Susan Dey is reported to have turned the part of Sandy in Grease down, an unusual coincidence as Olivia Newton-John, who ended up playing Sandy in the hit musical, had been offered the part of Laurie in “The Partridge Family” and accepted but was persuaded not to take it by her manager, Worldation.com reports.
Dey was born in 1952 as Susan Hallock Dey and grew up in Westchester County, New York. Her mother was a nurse and her father worked as an editor for the Standard-Star in New Rochelle, New York. Over the last decade, Dey has stayed out of the limelight and is reported to be enjoying life in upstate New York, the city where she grew up, with her husband, Bernard, of more than three decades.

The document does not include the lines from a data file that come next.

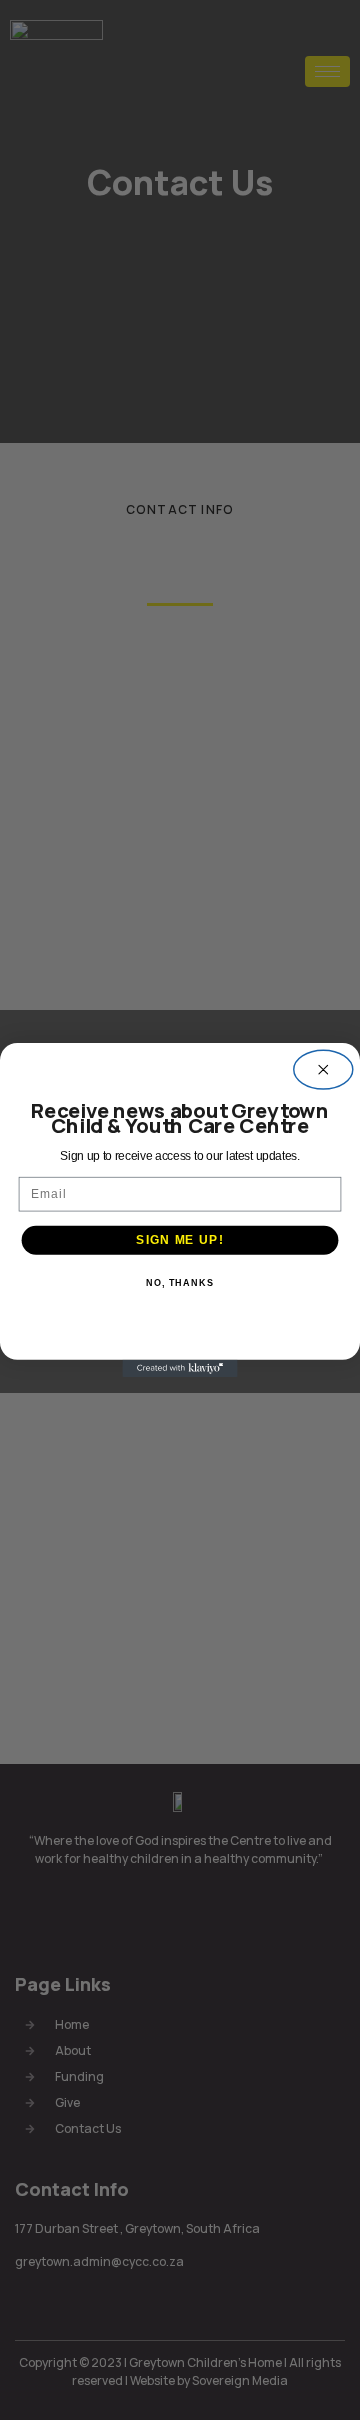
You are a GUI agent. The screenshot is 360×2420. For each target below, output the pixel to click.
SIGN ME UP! (179, 1240)
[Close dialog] (323, 1069)
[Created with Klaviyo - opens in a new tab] (179, 1368)
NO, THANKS (180, 1284)
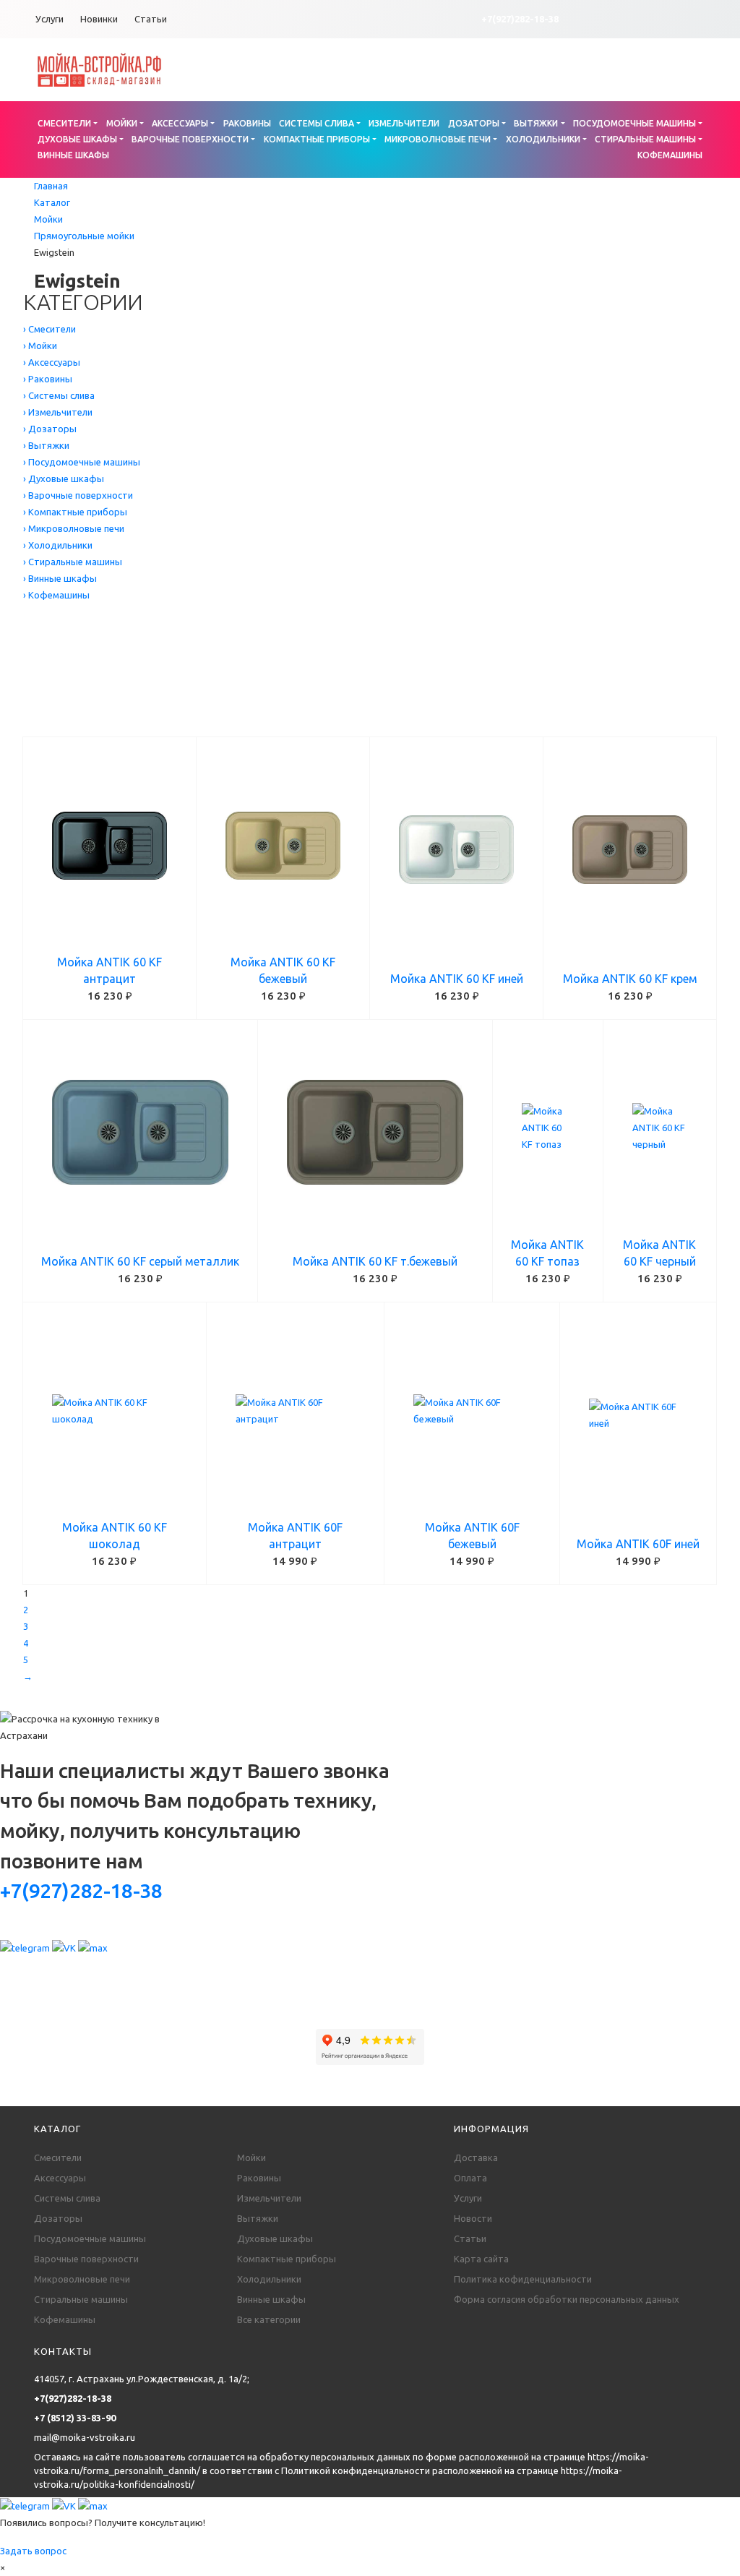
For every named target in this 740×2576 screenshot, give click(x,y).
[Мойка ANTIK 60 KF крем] (629, 850)
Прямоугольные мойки (84, 236)
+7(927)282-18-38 (520, 19)
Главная (51, 186)
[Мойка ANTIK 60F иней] (638, 1415)
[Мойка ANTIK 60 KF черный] (659, 1128)
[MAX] (93, 1947)
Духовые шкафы (77, 139)
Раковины (247, 123)
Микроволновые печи (437, 139)
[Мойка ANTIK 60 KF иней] (456, 850)
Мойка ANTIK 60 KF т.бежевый (375, 1261)
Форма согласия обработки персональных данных (566, 2299)
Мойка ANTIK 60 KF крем (630, 978)
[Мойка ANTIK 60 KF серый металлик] (140, 1132)
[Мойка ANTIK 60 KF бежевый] (282, 846)
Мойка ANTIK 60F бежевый (472, 1535)
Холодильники (543, 139)
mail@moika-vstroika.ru (84, 2437)
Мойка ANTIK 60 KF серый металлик (140, 1261)
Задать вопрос (33, 2551)
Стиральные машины (645, 139)
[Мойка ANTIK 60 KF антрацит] (109, 846)
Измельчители (404, 123)
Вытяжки (536, 123)
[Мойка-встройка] (99, 69)
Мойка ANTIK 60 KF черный (659, 1253)
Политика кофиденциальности (523, 2279)
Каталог (52, 202)
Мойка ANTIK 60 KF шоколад (114, 1535)
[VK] (65, 1947)
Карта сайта (481, 2259)
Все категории (269, 2319)
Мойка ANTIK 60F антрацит (295, 1535)
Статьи (150, 19)
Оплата (470, 2178)
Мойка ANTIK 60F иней (638, 1543)
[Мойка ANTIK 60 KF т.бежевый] (375, 1132)
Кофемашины (669, 155)
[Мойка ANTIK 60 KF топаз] (548, 1128)
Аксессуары (180, 123)
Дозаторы (473, 123)
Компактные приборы (317, 139)
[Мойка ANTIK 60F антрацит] (295, 1411)
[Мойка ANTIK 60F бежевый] (471, 1411)
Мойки (121, 123)
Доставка (476, 2157)
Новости (473, 2218)
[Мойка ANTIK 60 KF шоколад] (114, 1411)
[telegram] (26, 1947)
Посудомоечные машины (634, 123)
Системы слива (316, 123)
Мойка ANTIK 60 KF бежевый (283, 970)
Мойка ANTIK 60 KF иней (456, 978)
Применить (90, 719)
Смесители (64, 123)
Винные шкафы (73, 155)
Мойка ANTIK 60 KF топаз (547, 1253)
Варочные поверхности (190, 139)
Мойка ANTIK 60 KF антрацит (109, 970)
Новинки (99, 19)
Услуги (49, 19)
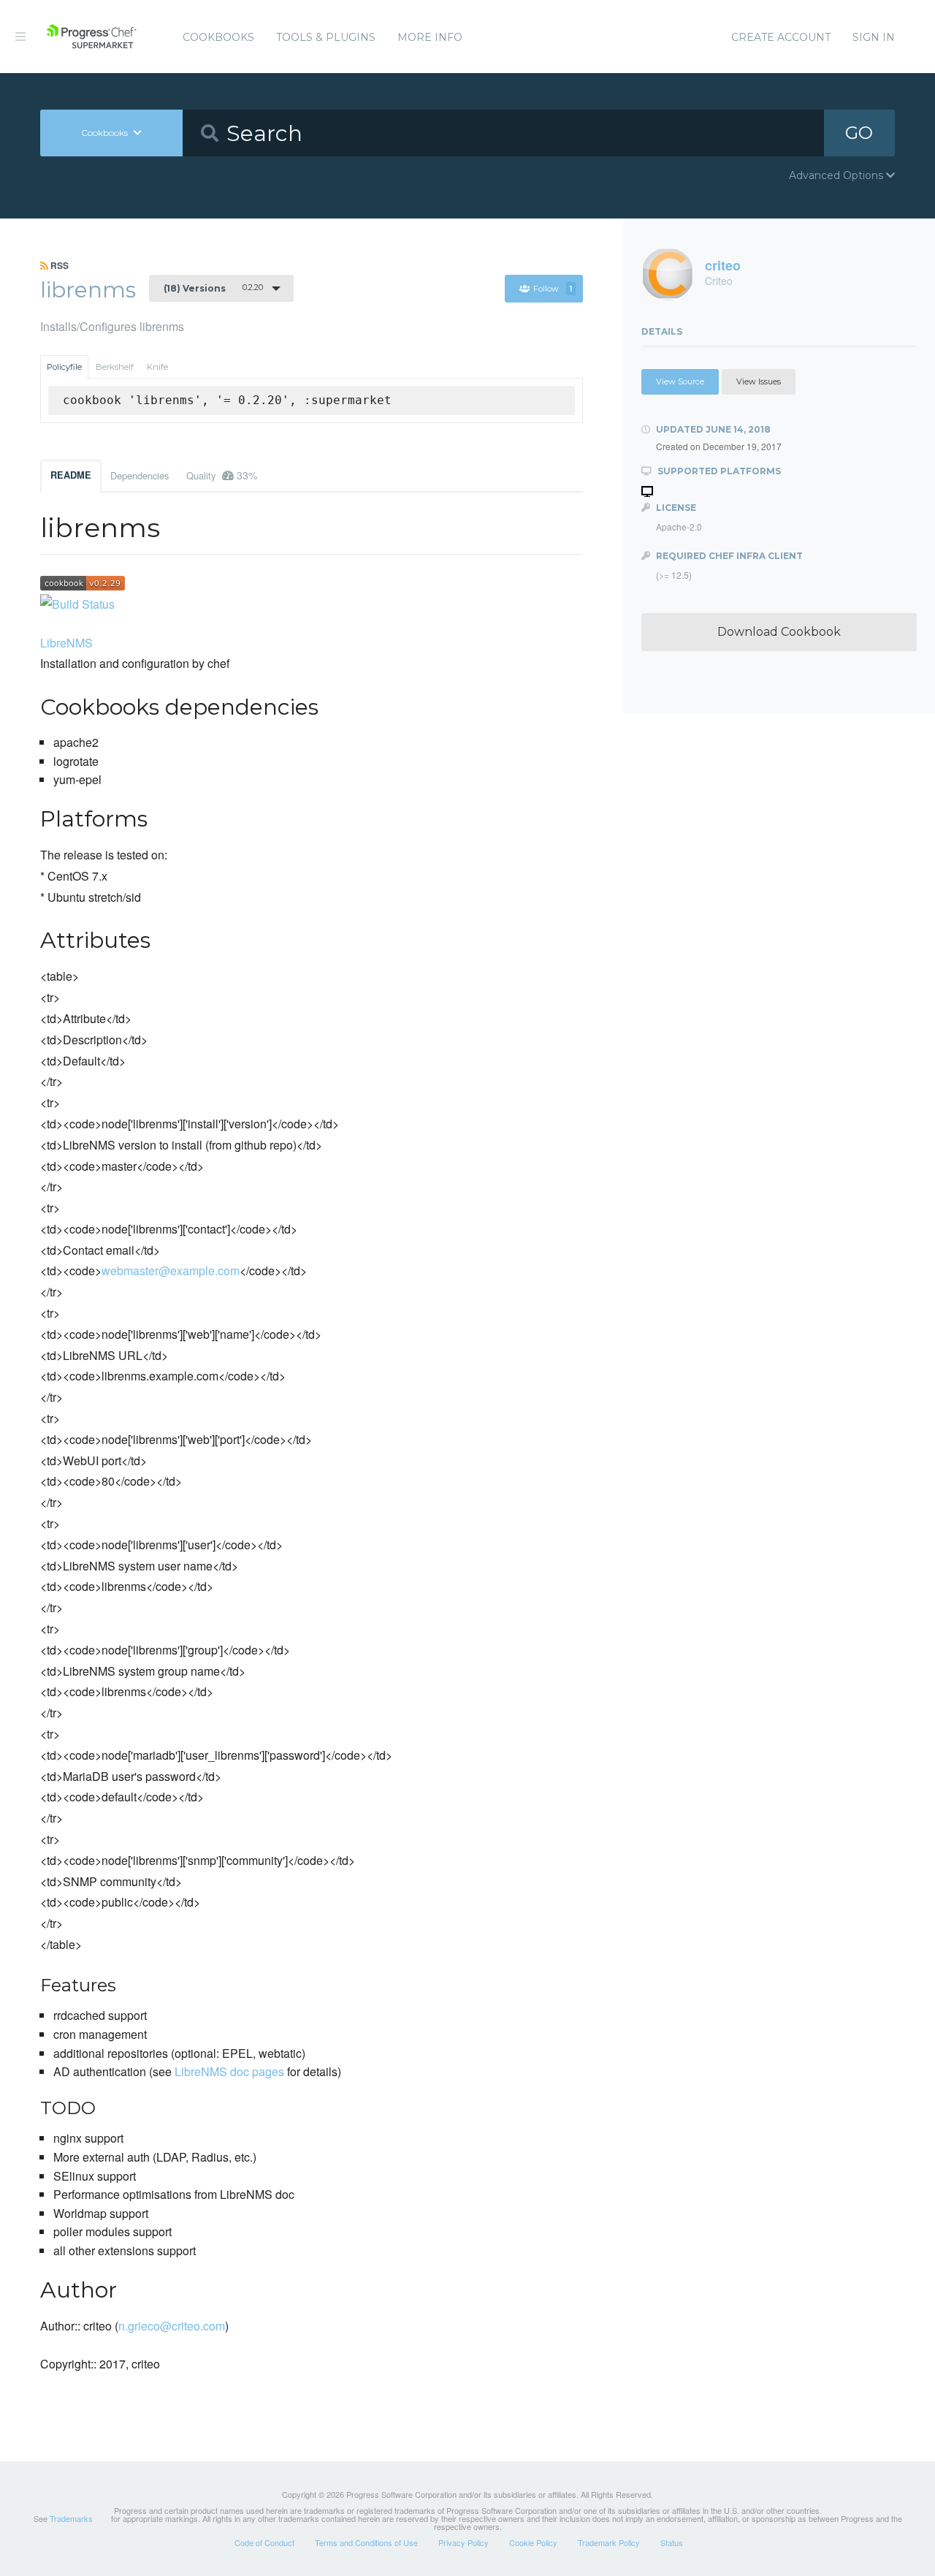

After her break-up with Dey proclaimed her love of being in a romantic relationship with older men. She said she liked older men because they had learned exactly how to get what they wanted.
Susan Dey has always been attracted to older men, something she admitted to the press back in 1988. ”I’m attracted to older men simply because they’ve learned how to get what they want,” she said.
Her first husband, Lenny Hirshan, was an agent, and he was 25 years older than Dey. The couple was married from 1976 to 1981 and had one daughter, Sara, born in 1978.
Susan married her current husband, television producer Bernard Sofronski, in 1988. They tied the knot in a small, private ceremony attended by family and friends.
”Bernie has helped me understand that love involves give and take. I never understood love until I met him. I seem to have more energy and I’m allowing myself to become more and more me every day. It makes life so much easier when you’re with someone you can trust,” she told Woman’s Own Magazine in 1988.